Copyright © 2018. Reisa Sterling Miller. All Rights Reserved.

Wednesday, October 10, 2018

A short homage to my brother, Ed.

This is long overdue but I have to say "Thanks, Eddie." Thank you from the bottom of my heart.  It was bashert (fated or predestined in Yiddish) that Warren and I would enjoy 55 years of love. And you, my dear brother, put all that in motion. It was a wonderful coincidence that you and Warren were fraternity brothers at UMass. You "fixed us up" for Pledge Weekend. I was still in high school and not very savvy around college kids. It was a nice and interesting weekend even though it was a little awkward on my part.

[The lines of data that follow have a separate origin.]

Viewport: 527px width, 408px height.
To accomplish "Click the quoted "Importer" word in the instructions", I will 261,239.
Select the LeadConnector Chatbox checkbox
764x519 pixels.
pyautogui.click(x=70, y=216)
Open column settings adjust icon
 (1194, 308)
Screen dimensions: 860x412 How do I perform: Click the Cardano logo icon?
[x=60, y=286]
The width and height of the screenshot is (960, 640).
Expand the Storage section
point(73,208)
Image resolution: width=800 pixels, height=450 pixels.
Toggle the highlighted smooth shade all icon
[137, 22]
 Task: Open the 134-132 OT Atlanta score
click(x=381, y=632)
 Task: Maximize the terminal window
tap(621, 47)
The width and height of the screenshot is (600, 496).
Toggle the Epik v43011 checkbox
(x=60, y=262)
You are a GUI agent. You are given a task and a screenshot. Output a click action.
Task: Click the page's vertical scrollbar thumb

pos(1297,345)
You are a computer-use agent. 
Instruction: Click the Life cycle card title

It would be two years later that Warren and I ran into each other back at the TEP house (Tau Epsilon Phi). I had changed considerably and I was now a college student. And, obviously, sparks flew. He asked me out and, after that first actual date, I immediately knew I loved him. Funny how love happens. It was that quick for both of us.

So, it was bashert that you went to UMass, that you became a TEP brother, that Warren followed that same path and my Beloved and I spent the next 55 years so completely in love.

My brother has been gone since 1988 and I know I thanked him for bringing us together but I wanted to publicly acknowledge the role he played in our happiness. Warren and I often reminisced about how we met. Ed, you did a good thing and I will forever love you for being the catalyst of our 55 year love affair.

Copyright © 2018. Reisa Sterling Miller. All Rights Reserved.

Saturday, October 6, 2018

From tears to laughter

I don't get tired of crying. Whether it's tears just rolling down my face or the tears are copious enough to make me gasp, the end result is the same. It seems as natural to me as blinking. The tears are an ending of a small portion of my day when my thoughts have gone to that place. And, willingly or not,  I go to that place every day. The events that bring up that place are always there, buried most of the time deep inside but not always.

I've been looking through a lot of old photos, a few every couple of days just to bring those wonderful and funny memories to the forefront, even though they're in my head all the time. Sometimes the photos and their accompanying memories elicit sobs but many times the reaction is total laughter.

The thing about laughter was that when I laughed, it made Warren giggle. When something struck me funny, my laughter would bubble up and burst not only from my mouth but from the very bottom of my feet, or as my dad used to say, "from the bottom of my pedeshvas." I don't know if that was a Yiddish word or something my dad made up but he used it to describe my laughter.

Anyway, when I laughed, I couldn't stop. Most of the time I laughed so damn long that Warren had to try to calm me down. Sometimes my laughter would continue for 15-20minutes, with me gasping for breath. When I finally did stop, it wasn't for long. It would bubble up again and again. My laughter was one of the things that Warren loved about me. No need to tickle, just crack a joke or a pun and off I'd go!

So, when I'm reduced to tears and sobs, I search for the memories that will bring up the laughter. And it's the laughter that helps me keep my sanity.